* Written exercise *
Reproduce the material below verbatim, from the line containing "Task: Choose Replace file from the menu" to the line containing "tap(785, 744)", including both of those lines.

++++ Data section ++++

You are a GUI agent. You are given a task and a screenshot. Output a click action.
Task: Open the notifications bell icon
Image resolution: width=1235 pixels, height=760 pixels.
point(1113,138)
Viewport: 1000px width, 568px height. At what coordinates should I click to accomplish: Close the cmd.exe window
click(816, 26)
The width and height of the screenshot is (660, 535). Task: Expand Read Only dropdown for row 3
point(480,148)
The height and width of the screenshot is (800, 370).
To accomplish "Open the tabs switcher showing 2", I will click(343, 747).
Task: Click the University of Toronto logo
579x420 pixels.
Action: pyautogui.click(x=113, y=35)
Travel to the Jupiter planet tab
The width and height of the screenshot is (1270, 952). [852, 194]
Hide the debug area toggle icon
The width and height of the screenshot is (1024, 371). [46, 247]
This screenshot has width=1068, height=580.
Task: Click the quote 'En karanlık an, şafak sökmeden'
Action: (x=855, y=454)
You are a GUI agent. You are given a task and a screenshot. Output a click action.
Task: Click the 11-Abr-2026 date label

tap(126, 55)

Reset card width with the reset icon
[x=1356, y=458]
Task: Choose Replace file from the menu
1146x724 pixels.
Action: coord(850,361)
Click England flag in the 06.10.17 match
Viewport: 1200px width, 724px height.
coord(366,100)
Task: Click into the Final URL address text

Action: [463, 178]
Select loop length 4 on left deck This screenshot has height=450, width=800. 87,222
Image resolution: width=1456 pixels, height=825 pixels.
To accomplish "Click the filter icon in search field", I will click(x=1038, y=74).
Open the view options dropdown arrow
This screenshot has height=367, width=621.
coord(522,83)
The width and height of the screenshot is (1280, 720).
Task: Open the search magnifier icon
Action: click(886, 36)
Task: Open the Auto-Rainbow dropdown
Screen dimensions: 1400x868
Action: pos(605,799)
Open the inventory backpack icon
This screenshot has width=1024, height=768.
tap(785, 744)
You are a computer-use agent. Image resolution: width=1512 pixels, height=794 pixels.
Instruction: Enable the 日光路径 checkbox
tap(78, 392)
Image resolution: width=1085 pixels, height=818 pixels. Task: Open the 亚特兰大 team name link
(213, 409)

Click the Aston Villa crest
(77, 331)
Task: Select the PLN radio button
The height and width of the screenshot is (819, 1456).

++++

* Result for this exercise *
Task: Choose Replace file from the menu
1146x724 pixels.
Action: coord(850,361)
Click England flag in the 06.10.17 match
Viewport: 1200px width, 724px height.
coord(366,100)
Task: Click into the Final URL address text

Action: [463, 178]
Select loop length 4 on left deck This screenshot has height=450, width=800. 87,222
Image resolution: width=1456 pixels, height=825 pixels.
To accomplish "Click the filter icon in search field", I will click(x=1038, y=74).
Open the view options dropdown arrow
This screenshot has height=367, width=621.
coord(522,83)
The width and height of the screenshot is (1280, 720).
Task: Open the search magnifier icon
Action: click(886, 36)
Task: Open the Auto-Rainbow dropdown
Screen dimensions: 1400x868
Action: pos(605,799)
Open the inventory backpack icon
This screenshot has width=1024, height=768.
tap(785, 744)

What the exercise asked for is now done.